Collection entries
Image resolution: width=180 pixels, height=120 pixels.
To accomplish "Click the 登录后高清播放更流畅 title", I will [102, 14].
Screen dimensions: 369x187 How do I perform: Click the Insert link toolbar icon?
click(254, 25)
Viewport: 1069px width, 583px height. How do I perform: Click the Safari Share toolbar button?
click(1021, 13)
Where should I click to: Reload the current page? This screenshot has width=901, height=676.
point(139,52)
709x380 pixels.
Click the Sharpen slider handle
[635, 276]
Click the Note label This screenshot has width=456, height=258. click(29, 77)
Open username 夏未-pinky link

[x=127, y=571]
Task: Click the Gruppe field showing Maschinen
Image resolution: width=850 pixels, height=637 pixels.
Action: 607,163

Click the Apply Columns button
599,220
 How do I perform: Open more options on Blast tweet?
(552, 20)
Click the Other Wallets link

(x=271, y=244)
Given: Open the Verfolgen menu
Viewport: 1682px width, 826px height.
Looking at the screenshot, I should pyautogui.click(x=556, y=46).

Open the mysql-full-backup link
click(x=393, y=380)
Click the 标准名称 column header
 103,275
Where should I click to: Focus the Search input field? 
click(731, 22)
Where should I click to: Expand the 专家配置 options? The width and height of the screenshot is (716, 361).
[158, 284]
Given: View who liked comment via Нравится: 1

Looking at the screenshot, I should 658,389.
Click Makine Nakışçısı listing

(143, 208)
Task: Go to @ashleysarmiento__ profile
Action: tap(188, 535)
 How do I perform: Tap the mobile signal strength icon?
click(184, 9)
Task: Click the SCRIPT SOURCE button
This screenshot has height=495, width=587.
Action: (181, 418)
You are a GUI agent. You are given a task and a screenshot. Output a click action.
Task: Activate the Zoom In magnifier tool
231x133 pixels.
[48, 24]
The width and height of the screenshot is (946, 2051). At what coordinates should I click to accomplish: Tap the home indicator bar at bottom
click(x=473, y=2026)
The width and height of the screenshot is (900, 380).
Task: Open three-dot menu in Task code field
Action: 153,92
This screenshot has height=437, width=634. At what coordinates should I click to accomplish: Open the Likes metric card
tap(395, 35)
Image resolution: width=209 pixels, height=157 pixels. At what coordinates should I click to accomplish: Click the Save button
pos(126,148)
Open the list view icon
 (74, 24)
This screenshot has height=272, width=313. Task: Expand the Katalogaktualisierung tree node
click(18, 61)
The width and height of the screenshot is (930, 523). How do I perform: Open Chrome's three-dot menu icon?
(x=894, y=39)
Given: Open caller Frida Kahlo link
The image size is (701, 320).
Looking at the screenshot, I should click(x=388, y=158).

■ ACTION ITEM ■
The entries shown above should be copied out word for word.

■ SOLUTION ■
Image resolution: width=180 pixels, height=120 pixels.
To accomplish "Click the 登录后高清播放更流畅 title", I will [102, 14].
Screen dimensions: 369x187 How do I perform: Click the Insert link toolbar icon?
click(254, 25)
Viewport: 1069px width, 583px height. How do I perform: Click the Safari Share toolbar button?
click(1021, 13)
Where should I click to: Reload the current page? This screenshot has width=901, height=676.
point(139,52)
709x380 pixels.
Click the Sharpen slider handle
[635, 276]
Click the Note label This screenshot has width=456, height=258. click(29, 77)
Open username 夏未-pinky link

[x=127, y=571]
Task: Click the Gruppe field showing Maschinen
Image resolution: width=850 pixels, height=637 pixels.
Action: 607,163

Click the Apply Columns button
599,220
 How do I perform: Open more options on Blast tweet?
(552, 20)
Click the Other Wallets link

(x=271, y=244)
Given: Open the Verfolgen menu
Viewport: 1682px width, 826px height.
Looking at the screenshot, I should pyautogui.click(x=556, y=46).

Open the mysql-full-backup link
click(x=393, y=380)
Click the 标准名称 column header
 103,275
Where should I click to: Focus the Search input field? 
click(731, 22)
Where should I click to: Expand the 专家配置 options? The width and height of the screenshot is (716, 361).
[158, 284]
Given: View who liked comment via Нравится: 1

Looking at the screenshot, I should 658,389.
Click Makine Nakışçısı listing

(143, 208)
Task: Go to @ashleysarmiento__ profile
Action: tap(188, 535)
 How do I perform: Tap the mobile signal strength icon?
click(184, 9)
Task: Click the SCRIPT SOURCE button
This screenshot has height=495, width=587.
Action: (181, 418)
You are a GUI agent. You are given a task and a screenshot. Output a click action.
Task: Activate the Zoom In magnifier tool
231x133 pixels.
[48, 24]
The width and height of the screenshot is (946, 2051). At what coordinates should I click to accomplish: Tap the home indicator bar at bottom
click(x=473, y=2026)
The width and height of the screenshot is (900, 380).
Task: Open three-dot menu in Task code field
Action: 153,92
This screenshot has height=437, width=634. At what coordinates should I click to accomplish: Open the Likes metric card
tap(395, 35)
Image resolution: width=209 pixels, height=157 pixels. At what coordinates should I click to accomplish: Click the Save button
pos(126,148)
Open the list view icon
 (74, 24)
This screenshot has height=272, width=313. Task: Expand the Katalogaktualisierung tree node
click(18, 61)
The width and height of the screenshot is (930, 523). How do I perform: Open Chrome's three-dot menu icon?
(x=894, y=39)
Given: Open caller Frida Kahlo link
The image size is (701, 320).
Looking at the screenshot, I should click(x=388, y=158).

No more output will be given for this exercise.